In the beginning, there was chaos and confusion. We have so many variables that I find myself referring back to my original workflow diagram, circa 1999. The basic high-level concepts of post-production are virtually the same anywhere you go. The devil, of course, is in the details. That's where things can easily get convoluted very quickly - especially in a team environment. In all, we have five (sometimes six) editors including myself. (I'm a working supervisor.)
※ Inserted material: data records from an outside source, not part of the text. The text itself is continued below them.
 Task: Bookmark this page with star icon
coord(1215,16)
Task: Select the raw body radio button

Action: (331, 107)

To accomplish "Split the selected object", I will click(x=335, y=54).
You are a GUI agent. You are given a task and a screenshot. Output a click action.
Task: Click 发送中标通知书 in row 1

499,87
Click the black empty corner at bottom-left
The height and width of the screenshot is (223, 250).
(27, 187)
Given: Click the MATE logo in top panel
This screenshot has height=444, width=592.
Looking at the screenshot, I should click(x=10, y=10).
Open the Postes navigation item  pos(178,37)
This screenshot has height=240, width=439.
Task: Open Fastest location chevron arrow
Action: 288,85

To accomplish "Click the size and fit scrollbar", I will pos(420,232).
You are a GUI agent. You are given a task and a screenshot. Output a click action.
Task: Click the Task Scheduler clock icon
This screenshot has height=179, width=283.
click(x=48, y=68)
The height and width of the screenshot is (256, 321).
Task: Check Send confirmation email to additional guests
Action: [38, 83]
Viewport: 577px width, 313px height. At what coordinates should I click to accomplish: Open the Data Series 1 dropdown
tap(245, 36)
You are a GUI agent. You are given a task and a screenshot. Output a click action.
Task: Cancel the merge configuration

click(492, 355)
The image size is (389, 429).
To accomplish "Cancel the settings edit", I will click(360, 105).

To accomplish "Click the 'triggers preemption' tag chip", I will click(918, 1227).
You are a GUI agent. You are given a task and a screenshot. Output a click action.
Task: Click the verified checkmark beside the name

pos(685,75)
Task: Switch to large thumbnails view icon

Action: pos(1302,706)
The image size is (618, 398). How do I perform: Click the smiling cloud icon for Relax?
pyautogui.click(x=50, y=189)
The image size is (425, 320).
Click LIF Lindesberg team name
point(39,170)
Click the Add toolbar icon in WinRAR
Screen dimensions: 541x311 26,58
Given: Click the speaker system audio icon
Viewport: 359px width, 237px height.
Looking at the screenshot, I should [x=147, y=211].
The trick right now is to focus on the limitations and construction of Final Cut Server, XSAN and Windows network. Two weeks ago I attended a three day course on Final Cut Server called "FCSvr 201" at MacSpecialist in Chicago. The first day was 25% on end user experience and 75% on what not to do and the major bugs were present. Some of the bugs were fixed in FCSvr 1.5, the help menu to start. But what I really learned about implementing FCSvr was that you can't have too many details on your own workflow needs. Luckily, for me, I have already done much of the legwork required to get the proper metadata set up.
The basics of FCSvr break down to metadata, both how it is related and what kind is present. At the highest level of the food chain, we have the Metadata Set. The set consists of many groupings of fields. That grouping, the level just below a Set, is called a Group. The Group houses the final level, the granular level of the metadata - fields. In order to get this all constructed correctly, you have to first look at all of the bits of info you need to have and track. Then you have to think of how to group that info and finally in which set that group belongs. In essence, you have to look at the big picture, then cut it with a jigsaw, then piece it all back together again. I have done database work before, with Filemaker and Access, but nothing to this granular level that is afforded by Final Cut Server.
The one thing I can say about the beginning of implementing such a powerful and vast installation is that you can't plan too much. Accounting for unknowable variables can't be done well. Thus, the most effective approach is to get as much feedback as you can to uncover all contingencies anyone can think of to date. One thing you can count on is that the details will change down the line. So, knowledge of production changes down the road would help tremendously.
I learned in my class that Final Cut Server comes stock with over 1200 fields. Before we started designing our case-study solution in class, I thought that was way more than anyone would need. Once involved, I discovered that there were key bits of info missing for our particular needs for Pretend Co. Even with all those fields, we still needed more than the stock 1200-odd fields. Most of our needed fields were already in FCSvr, though. Caveat: only the ones labeled as custom fields could be manipulated for our use. Some fields are populated by file-embedded metadata and cannot be made to store other data types. More on custom fields later.
Final Cut Server, as a custom solution, requires custom configuration. I am compelled to offer an analogy here about custom car tuning. You can buy a stock Mini Cooper for under $20k USD and it will drive and ride just fine. If you want that car to perform really well under harsh driving conditions, you want it customized. It'll cost you another $10k, but it will perform better, look sharper and handle corners tighter. Installing the server only nets you a stock car. If you want that car to drive and look certain ways, you must customize. With that, I'm going to be rolling up my sleeves and getting my hands dirty. I'll write about it here for others to learn from my mistakes and successes.